Para Rancière no hay en Derrida nada que permita suponer que él también piensa la política como poder del demos, como poder del principio aprincipial de la indiferenciación.   Dice Rancière: “su democracia [la de Derrida] es una democracia sin demos.  Lo que está ausente en su perspectiva sobre la política es la idea del sujeto político, de la capacidad política” (278).   Rancière piensa que, si la democracia en Derrida es una democracia sin demos, es porque Derrida rehusa o es incapaz de tematizar la idea de un sujeto de la política.  Cuando Rancière condena como mera ética el entendimiento o el rechazo de la política en Derrida, tal condena podría retrotraerse a la supuesta ausencia de un sujeto pleno de la política en Derrida, de un sujeto capaz de tomar sobre sí el nombre de demos, y de actuar desde tal impostación, desde tal “como si:” “hablo y actuo como si yo, el cualificado por mi descualificación, fuera el nombre mismo del pueblo, el nombre mismo del principio constitutivo de la acción democrática.”   Según Rancière nada en Derrida autorizaría a nadie, esto es a ningún cualquiera, a ningún desnombrado, a decir tales palabras o a actuar como si quisiera decirlas.  Y esto impide el proceso de convergencia contrahegemónica o posthegemónica.  El problema de la deconstrucción es que no nombra un sujeto de la política.
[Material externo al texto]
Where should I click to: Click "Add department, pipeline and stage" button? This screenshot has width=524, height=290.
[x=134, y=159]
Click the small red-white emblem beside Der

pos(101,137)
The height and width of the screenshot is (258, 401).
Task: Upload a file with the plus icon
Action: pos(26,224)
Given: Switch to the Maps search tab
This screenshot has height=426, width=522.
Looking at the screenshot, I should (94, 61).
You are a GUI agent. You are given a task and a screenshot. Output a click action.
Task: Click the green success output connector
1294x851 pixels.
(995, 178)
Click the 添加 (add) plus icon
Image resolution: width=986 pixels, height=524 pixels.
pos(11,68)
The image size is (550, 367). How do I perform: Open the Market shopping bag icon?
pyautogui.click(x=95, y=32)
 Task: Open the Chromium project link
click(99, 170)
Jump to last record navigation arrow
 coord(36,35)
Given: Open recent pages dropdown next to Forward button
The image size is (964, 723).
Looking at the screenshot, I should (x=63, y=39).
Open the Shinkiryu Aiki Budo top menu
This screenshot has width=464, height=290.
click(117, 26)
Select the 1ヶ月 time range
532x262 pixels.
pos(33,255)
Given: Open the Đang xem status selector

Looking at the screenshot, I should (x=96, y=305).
Ahora bien, ¿tiene razón Ranciére?

Dice Rancière que Derrida no puede entender al sujeto demótico de la política porque para él, como para muchos, pues se trata de una “idea ampliamente aceptada” (279), “la esencia de la política es soberanía” (279).  Y, dice Rancière, para Derrida el soberano es el otro, esto es, el huésped que, al imponer incondicionalmente la ley de la otredad, la ley imposible de la hospitalidad incondicional, excluye de lo posible la exigencia de reciprocidad, la exigencia de sustituibilidad y así hunde cualquier perspectiva indiferenciadora esencial para la política democrática.   Según Rancière la teoría de la soberanía retorna en Derrida como la soberanía del otro.  Derrida, dice Rancière, sustituye disenso por aporía y “aporía quiere decir que no puede haber posibilidad de acuerdo en la práctica del desacuerdo.  . . . que no puede haber sustitución del todo por la parte, que ningún sujeto puede performar la equivalencia entre mismidad y otredad” (282).  Es decir, para Ranciére, no se trata solo de que Derrida y la deconstrucción no tengan concepto de la especificidad de la política; se trata más bien de que evacuan la posibilidad misma de una práctica política en democracia. 

Pero, si el soberano es efectivamente el otro, si la anarquía es persecución por parte del otro, y desgarro en la aquiescencia a la demanda del otro, si entendemos la anarquía como persecución y ruptura de la ontología del mando en la indiferenciación posthegemónica, entonces Ranciére no ha sido suficientemente generoso o ha quedado excesivamente enganchado en su énfasis en la conciencia subjetiva como principio hegemónico de la política.   A partir de tal entendimiento, al que Gerardo parece apuntar, sería posible reinterpretar o corregir—si esto último hiciera falta empíricamente, pero no la hace: el pensamiento no depende de autoridades—la posición política ostensible en Lévinas o en Derrida o en otros pensadores de la constelación postheideggeriana y acordar con Agamben en la necesidad de una postulación anárquica en el límite mismo de la democracia.  Excepto que, en democracia, el límite es su corazón mismo.